"Les jeunes se sont sacrifiés pour évincer un régime vieux de 30 ans, ceci doit être protégé", soutient avec fermeté Wafaa al-Tayeb, une mère de famille, s'exprimant haut et fort devant un groupe de jeunes attentifs.
Depuis la destitution par l'armée le 11 avril du président Omar el-Béchir, qui a dirigé le Soudan d'une main de fer pendant trois décennies, un Conseil militaire de transition a pris le pouvoir.
Lundi soir, les négociations sur une transition politique n'ont abouti à aucun accord. Chaque partie, militaires et meneurs de la contestation, souhaite obtenir la présidence et la majorité des sièges au sein du futur Conseil souverain.
"Après s'être débarrassés du plus grand dictateur d'Afrique, ces millions de gens que vous voyez ici n'accepteront jamais que les militaires imposent leur loi", assure Mme Tayeb. "C'est vrai ou pas ?", poursuit-elle à l'adresse de manifestants, récoltant aussitôt l'approbation générale.
A ses côtés, une jeune fille relativise. "Les négociations n'aboutiront pas en un jour, il y aura forcément des problèmes.
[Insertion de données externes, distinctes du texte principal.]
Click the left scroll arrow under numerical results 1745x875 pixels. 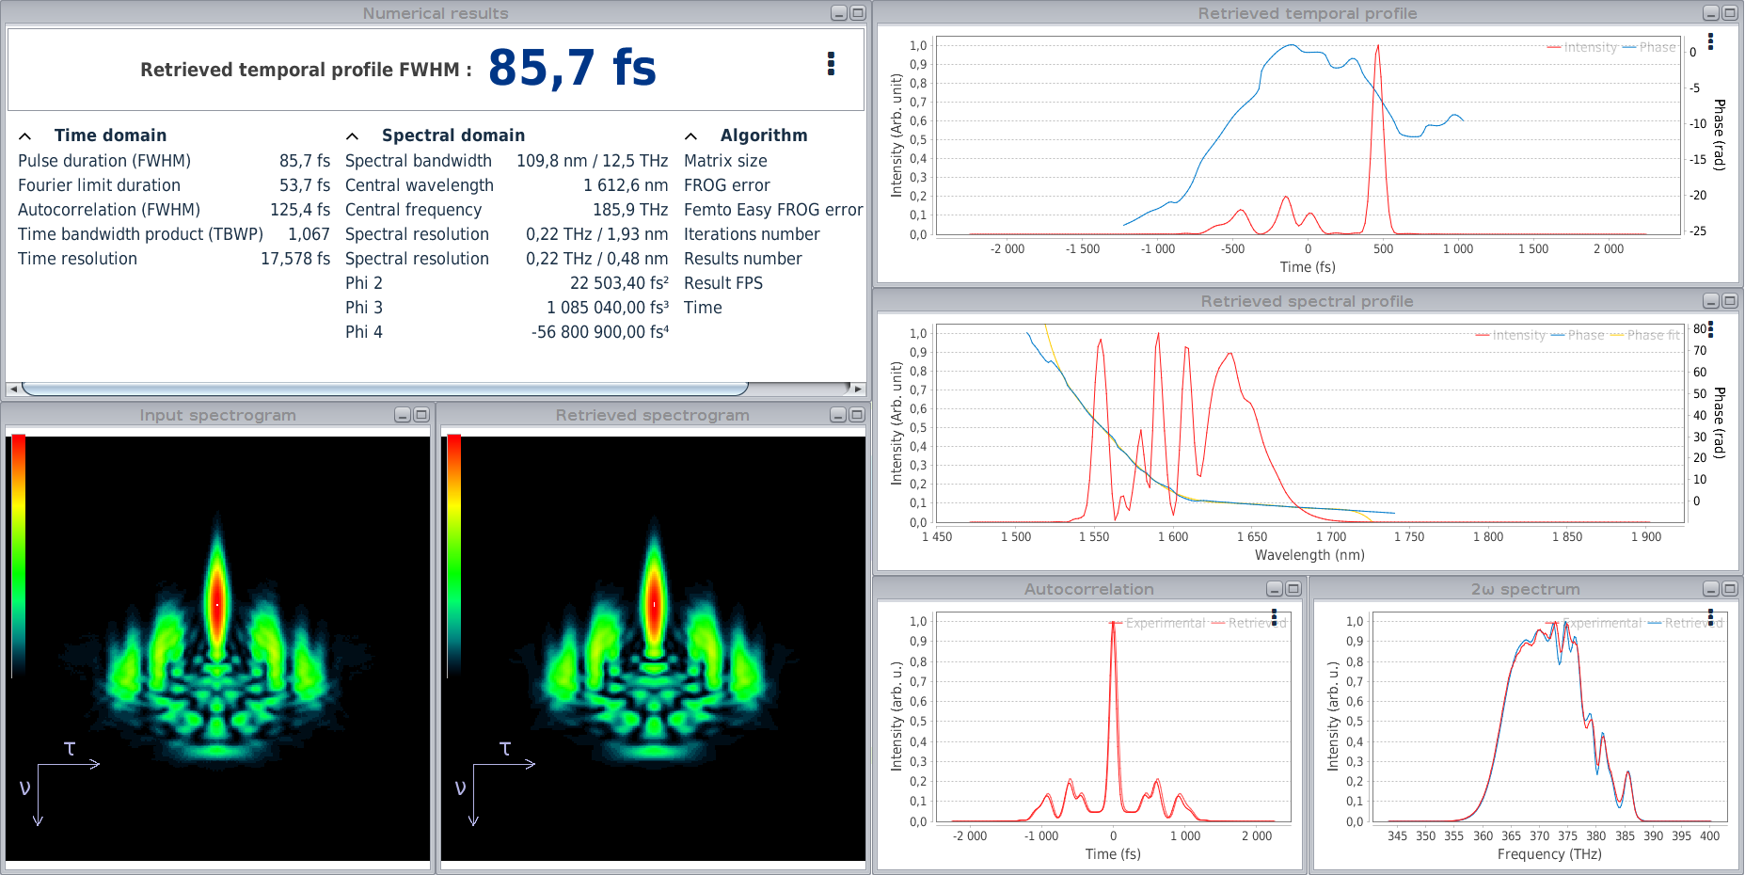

L'important, c'est que l'accord final réponde à nos attentes", dit Hind Mohamed.
"Et vous, pourquoi est-ce que vous restez silencieux ?", questionne brusquement Mme Tayeb, en interpellant un journaliste égyptien.
En 2011, l'Egypte voisine a été secouée par un soulèvement populaire qui a provoqué la chute du président Hosni Moubarak, après 30 ans au pouvoir.
Mais, depuis 2014, l'actuel chef de l'Etat, M. Sissi, un ancien chef des armées appuyé par les Emirats arabes unis et l'Arabie saoudite, a instauré un régime "ultrarépressif", selon les ONG et ses opposants.
Outre le soutien financier des pays du Golfe, le Conseil militaire soudanais semble bénéficier d'un appui diplomatique de l'Egypte, actuelle présidente de l'Union africaine, selon des analystes.
- "Vraies ambitions" -
Rafeei Ibrahim, un jeune diplômé en économie de 24 ans, dénonce des "ingérences étrangères".
"Les Emirats et l'Arabie saoudite, des Etats du Golfe, mettent la pression sur Abdel Fattah al-Burhane (chef du Conseil militaire ndlr) pour appliquer leurs volontés politiques, comme ils l'ont fait en Egypte", clame cet homme de 24 ans.
"Nous sommes certains que la rue --le sit-in-- va l'emporter dans ces négociations. Que cela prenne un mois, deux mois, un an...", soutient ce jeune chômeur, vêtu d'une chemise à carreaux, un sac sur le dos.
"Nous gardons espoir. Nous sommes des millions et nous avons de vraies ambitions pour l'avenir du Soudan", poursuit-il.
Autour de lui, des groupes de protestataires, hommes et femmes de tous âges, continuent de scander des chants réclamant la "liberté", la "justice" et un gouvernement "civil".
Un peu à l'écart de la foule, Nour Galil, un manifestant, regarde des adolescents jouer au volley-ball sur un petit terrain délimité par des pierres et fils blancs.
"Bien sûr, il y a de la frustration mais il reste l'espoir d'avoir un avenir meilleur où les gens vivront bien et seront libres", confie ce trentenaire, qui dit cumuler des petits boulots pour gagner sa vie.